* _Material supplied_
<<<<
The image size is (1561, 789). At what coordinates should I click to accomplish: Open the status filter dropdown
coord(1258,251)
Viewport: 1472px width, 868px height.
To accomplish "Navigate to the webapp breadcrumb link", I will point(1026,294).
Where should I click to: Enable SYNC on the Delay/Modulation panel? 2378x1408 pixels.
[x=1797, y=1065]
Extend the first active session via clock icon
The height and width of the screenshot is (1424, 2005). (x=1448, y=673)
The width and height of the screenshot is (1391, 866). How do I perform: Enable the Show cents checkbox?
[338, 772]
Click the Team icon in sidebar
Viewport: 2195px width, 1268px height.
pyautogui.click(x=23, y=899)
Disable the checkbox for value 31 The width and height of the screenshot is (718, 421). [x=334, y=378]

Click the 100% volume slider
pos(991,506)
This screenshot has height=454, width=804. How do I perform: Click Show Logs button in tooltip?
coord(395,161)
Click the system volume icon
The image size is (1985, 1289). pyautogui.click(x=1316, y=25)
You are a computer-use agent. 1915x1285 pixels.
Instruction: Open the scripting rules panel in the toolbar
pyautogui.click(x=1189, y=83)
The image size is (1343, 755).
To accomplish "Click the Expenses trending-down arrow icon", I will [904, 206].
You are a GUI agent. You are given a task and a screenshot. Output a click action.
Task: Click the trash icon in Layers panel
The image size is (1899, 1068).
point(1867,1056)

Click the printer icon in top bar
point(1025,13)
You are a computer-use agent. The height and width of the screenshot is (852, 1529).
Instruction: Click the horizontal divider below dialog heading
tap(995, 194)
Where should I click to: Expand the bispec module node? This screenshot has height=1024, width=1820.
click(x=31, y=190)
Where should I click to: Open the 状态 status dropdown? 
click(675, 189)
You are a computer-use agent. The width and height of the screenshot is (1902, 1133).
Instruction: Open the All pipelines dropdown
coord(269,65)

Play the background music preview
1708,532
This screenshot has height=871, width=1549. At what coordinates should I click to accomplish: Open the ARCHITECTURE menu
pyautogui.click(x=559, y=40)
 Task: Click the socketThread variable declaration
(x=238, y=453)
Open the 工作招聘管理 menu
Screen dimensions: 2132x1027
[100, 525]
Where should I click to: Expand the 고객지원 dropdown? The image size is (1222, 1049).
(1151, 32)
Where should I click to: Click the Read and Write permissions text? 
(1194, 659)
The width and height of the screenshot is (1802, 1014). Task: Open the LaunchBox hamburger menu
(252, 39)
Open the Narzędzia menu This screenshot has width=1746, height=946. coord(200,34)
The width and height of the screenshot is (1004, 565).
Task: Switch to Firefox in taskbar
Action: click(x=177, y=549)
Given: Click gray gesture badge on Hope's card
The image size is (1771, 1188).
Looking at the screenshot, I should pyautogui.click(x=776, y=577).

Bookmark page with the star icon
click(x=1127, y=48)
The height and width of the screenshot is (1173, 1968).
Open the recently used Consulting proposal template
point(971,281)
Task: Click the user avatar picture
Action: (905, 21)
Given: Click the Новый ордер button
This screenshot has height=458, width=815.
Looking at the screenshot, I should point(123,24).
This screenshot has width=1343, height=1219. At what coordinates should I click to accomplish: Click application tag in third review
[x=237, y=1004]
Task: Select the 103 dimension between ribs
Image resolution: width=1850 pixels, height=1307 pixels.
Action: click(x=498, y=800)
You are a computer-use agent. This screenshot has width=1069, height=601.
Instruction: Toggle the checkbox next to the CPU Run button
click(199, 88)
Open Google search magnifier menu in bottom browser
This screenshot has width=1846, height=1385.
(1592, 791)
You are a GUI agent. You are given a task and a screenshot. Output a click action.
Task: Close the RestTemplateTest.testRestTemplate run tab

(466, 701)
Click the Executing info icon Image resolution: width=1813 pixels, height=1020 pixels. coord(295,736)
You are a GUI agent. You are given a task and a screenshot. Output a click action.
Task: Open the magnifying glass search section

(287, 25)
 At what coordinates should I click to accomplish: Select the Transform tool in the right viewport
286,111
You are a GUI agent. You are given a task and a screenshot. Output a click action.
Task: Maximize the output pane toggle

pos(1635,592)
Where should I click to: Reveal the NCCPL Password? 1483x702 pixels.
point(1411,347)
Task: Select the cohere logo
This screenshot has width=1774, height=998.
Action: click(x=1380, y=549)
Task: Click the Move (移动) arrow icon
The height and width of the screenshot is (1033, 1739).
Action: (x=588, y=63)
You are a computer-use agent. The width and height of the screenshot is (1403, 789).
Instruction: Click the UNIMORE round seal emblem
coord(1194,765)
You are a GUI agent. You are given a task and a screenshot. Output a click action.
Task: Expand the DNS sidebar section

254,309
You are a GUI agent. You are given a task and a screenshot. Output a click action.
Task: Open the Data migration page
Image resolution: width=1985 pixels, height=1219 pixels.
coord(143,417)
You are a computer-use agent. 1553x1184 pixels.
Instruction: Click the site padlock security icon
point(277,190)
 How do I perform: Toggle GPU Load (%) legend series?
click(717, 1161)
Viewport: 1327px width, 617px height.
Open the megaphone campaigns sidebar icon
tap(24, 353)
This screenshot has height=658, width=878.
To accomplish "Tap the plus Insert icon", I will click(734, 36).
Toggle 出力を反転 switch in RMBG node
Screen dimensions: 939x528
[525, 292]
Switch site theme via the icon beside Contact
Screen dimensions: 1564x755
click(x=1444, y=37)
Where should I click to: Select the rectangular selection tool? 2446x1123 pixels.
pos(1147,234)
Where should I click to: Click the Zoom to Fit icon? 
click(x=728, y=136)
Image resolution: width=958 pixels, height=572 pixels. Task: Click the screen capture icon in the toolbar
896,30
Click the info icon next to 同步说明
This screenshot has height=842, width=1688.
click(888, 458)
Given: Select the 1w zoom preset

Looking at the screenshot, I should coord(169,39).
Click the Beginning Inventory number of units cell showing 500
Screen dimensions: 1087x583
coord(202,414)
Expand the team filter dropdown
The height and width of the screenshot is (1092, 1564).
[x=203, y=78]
>>>>
* _Exercise goal_
Transcribe every record above exactly as it appears.

* _Response_
The image size is (1561, 789). At what coordinates should I click to accomplish: Open the status filter dropdown
coord(1258,251)
Viewport: 1472px width, 868px height.
To accomplish "Navigate to the webapp breadcrumb link", I will point(1026,294).
Where should I click to: Enable SYNC on the Delay/Modulation panel? 2378x1408 pixels.
[x=1797, y=1065]
Extend the first active session via clock icon
The height and width of the screenshot is (1424, 2005). (x=1448, y=673)
The width and height of the screenshot is (1391, 866). How do I perform: Enable the Show cents checkbox?
[338, 772]
Click the Team icon in sidebar
Viewport: 2195px width, 1268px height.
pyautogui.click(x=23, y=899)
Disable the checkbox for value 31 The width and height of the screenshot is (718, 421). [x=334, y=378]

Click the 100% volume slider
pos(991,506)
This screenshot has height=454, width=804. How do I perform: Click Show Logs button in tooltip?
coord(395,161)
Click the system volume icon
The image size is (1985, 1289). pyautogui.click(x=1316, y=25)
You are a computer-use agent. 1915x1285 pixels.
Instruction: Open the scripting rules panel in the toolbar
pyautogui.click(x=1189, y=83)
The image size is (1343, 755).
To accomplish "Click the Expenses trending-down arrow icon", I will [904, 206].
You are a GUI agent. You are given a task and a screenshot. Output a click action.
Task: Click the trash icon in Layers panel
The image size is (1899, 1068).
point(1867,1056)

Click the printer icon in top bar
point(1025,13)
You are a computer-use agent. The height and width of the screenshot is (852, 1529).
Instruction: Click the horizontal divider below dialog heading
tap(995, 194)
Where should I click to: Expand the bispec module node? This screenshot has height=1024, width=1820.
click(x=31, y=190)
Where should I click to: Open the 状态 status dropdown? 
click(675, 189)
You are a computer-use agent. The width and height of the screenshot is (1902, 1133).
Instruction: Open the All pipelines dropdown
coord(269,65)

Play the background music preview
1708,532
This screenshot has height=871, width=1549. At what coordinates should I click to accomplish: Open the ARCHITECTURE menu
pyautogui.click(x=559, y=40)
 Task: Click the socketThread variable declaration
(x=238, y=453)
Open the 工作招聘管理 menu
Screen dimensions: 2132x1027
[100, 525]
Where should I click to: Expand the 고객지원 dropdown? The image size is (1222, 1049).
(1151, 32)
Where should I click to: Click the Read and Write permissions text? 
(1194, 659)
The width and height of the screenshot is (1802, 1014). Task: Open the LaunchBox hamburger menu
(252, 39)
Open the Narzędzia menu This screenshot has width=1746, height=946. coord(200,34)
The width and height of the screenshot is (1004, 565).
Task: Switch to Firefox in taskbar
Action: click(x=177, y=549)
Given: Click gray gesture badge on Hope's card
The image size is (1771, 1188).
Looking at the screenshot, I should pyautogui.click(x=776, y=577).

Bookmark page with the star icon
click(x=1127, y=48)
The height and width of the screenshot is (1173, 1968).
Open the recently used Consulting proposal template
point(971,281)
Task: Click the user avatar picture
Action: (905, 21)
Given: Click the Новый ордер button
This screenshot has height=458, width=815.
Looking at the screenshot, I should point(123,24).
This screenshot has width=1343, height=1219. At what coordinates should I click to accomplish: Click application tag in third review
[x=237, y=1004]
Task: Select the 103 dimension between ribs
Image resolution: width=1850 pixels, height=1307 pixels.
Action: click(x=498, y=800)
You are a computer-use agent. This screenshot has width=1069, height=601.
Instruction: Toggle the checkbox next to the CPU Run button
click(199, 88)
Open Google search magnifier menu in bottom browser
This screenshot has width=1846, height=1385.
(1592, 791)
You are a GUI agent. You are given a task and a screenshot. Output a click action.
Task: Close the RestTemplateTest.testRestTemplate run tab

(466, 701)
Click the Executing info icon Image resolution: width=1813 pixels, height=1020 pixels. coord(295,736)
You are a GUI agent. You are given a task and a screenshot. Output a click action.
Task: Open the magnifying glass search section

(287, 25)
 At what coordinates should I click to accomplish: Select the Transform tool in the right viewport
286,111
You are a GUI agent. You are given a task and a screenshot. Output a click action.
Task: Maximize the output pane toggle

pos(1635,592)
Where should I click to: Reveal the NCCPL Password? 1483x702 pixels.
point(1411,347)
Task: Select the cohere logo
This screenshot has width=1774, height=998.
Action: click(x=1380, y=549)
Task: Click the Move (移动) arrow icon
The height and width of the screenshot is (1033, 1739).
Action: (x=588, y=63)
You are a computer-use agent. The width and height of the screenshot is (1403, 789).
Instruction: Click the UNIMORE round seal emblem
coord(1194,765)
You are a GUI agent. You are given a task and a screenshot. Output a click action.
Task: Expand the DNS sidebar section

254,309
You are a GUI agent. You are given a task and a screenshot. Output a click action.
Task: Open the Data migration page
Image resolution: width=1985 pixels, height=1219 pixels.
coord(143,417)
You are a computer-use agent. 1553x1184 pixels.
Instruction: Click the site padlock security icon
point(277,190)
 How do I perform: Toggle GPU Load (%) legend series?
click(717, 1161)
Viewport: 1327px width, 617px height.
Open the megaphone campaigns sidebar icon
tap(24, 353)
This screenshot has height=658, width=878.
To accomplish "Tap the plus Insert icon", I will click(734, 36).
Toggle 出力を反転 switch in RMBG node
Screen dimensions: 939x528
[525, 292]
Switch site theme via the icon beside Contact
Screen dimensions: 1564x755
click(x=1444, y=37)
Where should I click to: Select the rectangular selection tool? 2446x1123 pixels.
pos(1147,234)
Where should I click to: Click the Zoom to Fit icon? 
click(x=728, y=136)
Image resolution: width=958 pixels, height=572 pixels. Task: Click the screen capture icon in the toolbar
896,30
Click the info icon next to 同步说明
This screenshot has height=842, width=1688.
click(888, 458)
Given: Select the 1w zoom preset

Looking at the screenshot, I should coord(169,39).
Click the Beginning Inventory number of units cell showing 500
Screen dimensions: 1087x583
coord(202,414)
Expand the team filter dropdown
The height and width of the screenshot is (1092, 1564).
[x=203, y=78]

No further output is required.